Tutto bene, quindi? Direi di no. Tutto male, anzi malissimo. La buona salute dell’economia si basa sulla correttezza delle informazioni che circolano e sulla possibilità di controllarne la fonte e l’indipendenza. Volgio essere un po’ provocatorio ma secondo me questo è il vero motivo per cui, al di là degli aspetti etici della vicenda, l’uso di questi strumenti è pericoloso. E’ un frutto avvelenato. Mangiarlo dà effetti collaterali gravi. Non solo per i consumatori che vengono ingannati, ma anche per le aziende. Per capirlo basta guardare ad alcuni casi celebri di falsi blog.

Il primo che mi viene in mente è quello che ha riguardato una società multinazionale, conosciuta nel mondo per la produzione di una bevanda gassata, la cui formula è stata sempre mantenuta segreta. Un blogger, che poi si è rivelato essere un fan dell’azienda concorrente, ha diffuso su un suo blog, creato appositamente per l’occasione, la notizia secondo la quale bere quella bibita fosse nocivo per la salute, mentre quella del concorrente (la cui formula peraltro è parimenti sconosciuta) aveva effetti benefici. Grande clamore sul caso. Giornali e televisioni, in violazione delle regole elementari del giornalismo, pubblicano la notizia. Il risultato è stato un crollo delle vendite delle bibite gassate, non solo di quella descritta dal blogger, ma anche (sottile pena del contrappasso) di quella per la quale il blogger stravedeva.

L’altro caso riguarda il caso di Bill, un bambino (o sedicente tale) che attraverso un blog (fasullo) raccontava al mondo la sua grama vita: i genitori rigidissimi, impedivano al bambino di usare i suoi giochi preferiti, privandolo di tutto quello che possa desiderare un bambino, ma in particolare dell’ultimissimo gioco appena prodotto da una nota multinazionale del giocattolo (ispiratrice del blog, come poi si è scoperto). Inutile dire che il blog si soffermava accuratamente sulle caratteristiche del gioco, esaltandone la bellezza e la desiderabilità. Anche qui l’effetto è stato sorprendente: alle migliaia di mail di solidarietà che ha sommerso il blog, con la promessa di inviare a Bill l’atteso balocco, non ha fatto seguito l’esplosione delle vendite del gioco, ma la sua clamorosa rimozione dagli scaffali per mancanza di acquirenti.
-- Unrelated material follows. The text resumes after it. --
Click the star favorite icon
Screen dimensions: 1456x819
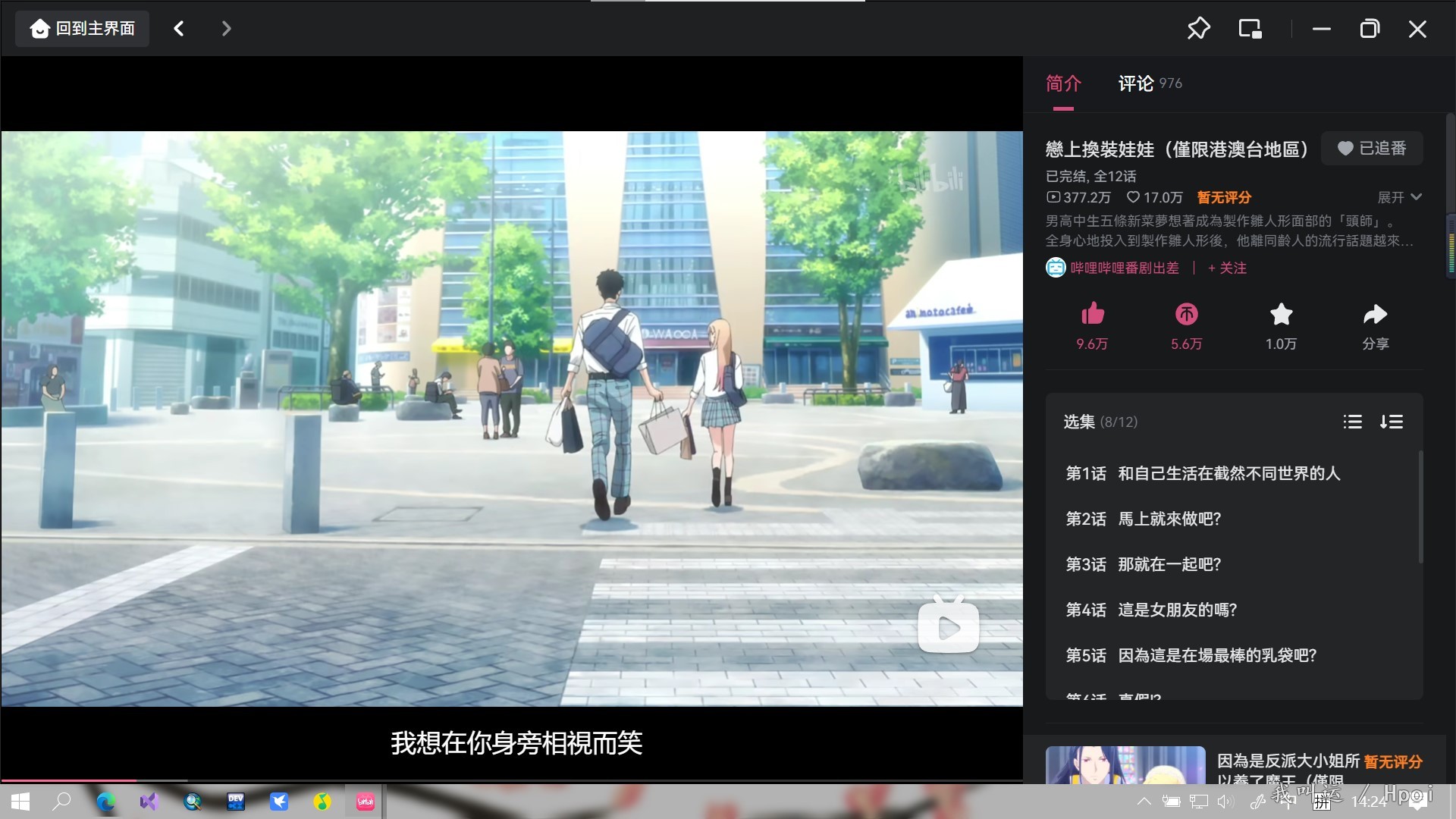click(x=1281, y=314)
Gli psicologi del consumo hanno poi provveduto a spiegare che il gioco era stato identificato dal pubblico con una situazione negativa e che nessuno aveva il coraggio di comprare il gioco pensando al piccolo Bill.

Quindi non sempre i falsi blog sono un affare per chi li mette in scena e raramente promettono i miracoli che promettono. Saranno falsi d’autore, ma consola scoprire che non hanno quasi mai un mercato favorevole. Tutto questo mi fa venire in mente una cosa.
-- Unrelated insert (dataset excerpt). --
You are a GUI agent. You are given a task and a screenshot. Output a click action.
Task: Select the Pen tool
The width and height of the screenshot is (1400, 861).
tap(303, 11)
Penso che molti di voi ricordino quel passaggio delle avventure di Pinocchio, in cui il burattino, alle prese con il Gatto e la Volpe, decide di sotterrare i suoi zecchini d’oro nel campo dei miracoli per vederli moltiplicare. E quando Pinocchio al colmo della contentezza per aver scoperto un segreto mirabolante che potrà arricchirlo, dice ai due truffatori che farà loro un bel regalo si sente rispondere “ Noi non vogliamo regali. Ci basta averti insegnato come arricchirti senza fatica”. I falsi blog sono proprio così. Falsamente disinteressati. Il consumatore raramente abbocca. E questo è positivo. Ma ancora più positivo è constatare che alla fine il Gatto e la Volpe, arraffati i quattro zecchini d’oro solitamente fanno una brutta fine.